Le propre de l’antisémite « modéré » est de pas se considérer comme antisémite, tout en proclamant que les juifs sont responsables de tout ce qui ne va pas dans le monde. Portrait-robot.


L’antisémite modéré ne supporte pas qu’on lui dise qu’il est antisémite. Il s’affirme plutôt antisioniste, en mettant en avant prioritairement les mauvaises actions éventuelles de l’Etat d’Israël sans trop insister sur celles commises par d’autres pays. Il a de la compassion pour les Palestiniens qu’il considère comme des résistants à une oppression et dont il justifie toujours les actions même lorsqu’elles ne sont conformes aux droits humains.  S’il ne nie pas la Shoah – en cela il n’est pas vraiment négationniste – il trouve que les juifs « en font trop » et qu’ils exploitent cyniquement ce malheur jusqu’à plus soif, en créant une hiérarchie factice entre les génocides du XXème siècle. Enfin, il cite toujours, et exclusivement, des noms juifs pour évoquer les auteurs des malheurs du temps, sans regarder si ces juifs se déclarent juifs et si c’est en tant que juifs qu’ils participent à une globalisation néfaste du monde. Sortir des phrases de leur contexte lui permet d’asseoir ses présupposés sur les paroles d’auteurs confirmés et peu soupçonnés d’antisémitisme.  « Ils en parlent tout le temps ».
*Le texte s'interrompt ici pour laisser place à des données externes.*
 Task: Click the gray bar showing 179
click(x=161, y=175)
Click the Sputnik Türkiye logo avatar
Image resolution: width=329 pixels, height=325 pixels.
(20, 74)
Tous les génocides ne sont pas comparables. Pour avoir vécu et travaillé avec les bourreaux et les rescapés du génocide des Tutsis, je le sais bien.

Mon père avait perdu ses autres enfants, ses parents, ses grands-parents, ses frères et soeurs et tout le reste de la famille. Seul survivant, il a toujours refusé d’en parler. J’avais eu quatre frères et je ne l’ai jamais su avant la quarantaine, appris de la bouche d’un autre survivant. Ce sont surtout des Européens immigrationnistes à partir des années 70 qui ont placé la Shoah au centre de l’histoire pour justifier la nécessité d’accueillir l’Autre, l’étranger, et pour ne pas faire preuve d’intolérance à son égard, intolérance qui serait un sinistre rappel des « heures sombres et nauséabondes » de l’histoire de l’Europe. Tous les génocides ne sont pas comparables. Pour avoir vécu et travaillé avec les bourreaux et les rescapés du génocide des Tutsis, je le sais bien. La Shoah ne se distingue pas seulement par son extermination de masse sur un mode industriel mais elle fait suite à deux mille ans de persécutions, de pogromes et de tentatives d’extermination en Europe principalement. Les grands malheurs des peuples ne peuvent se comparer mais on ne pourra pas nier le caractère spécifique de l’extermination des juifs, qui se prolonge aujourd’hui dans un antisémitisme-antisionisme qui voit dans les juifs la cause première des malheurs du monde.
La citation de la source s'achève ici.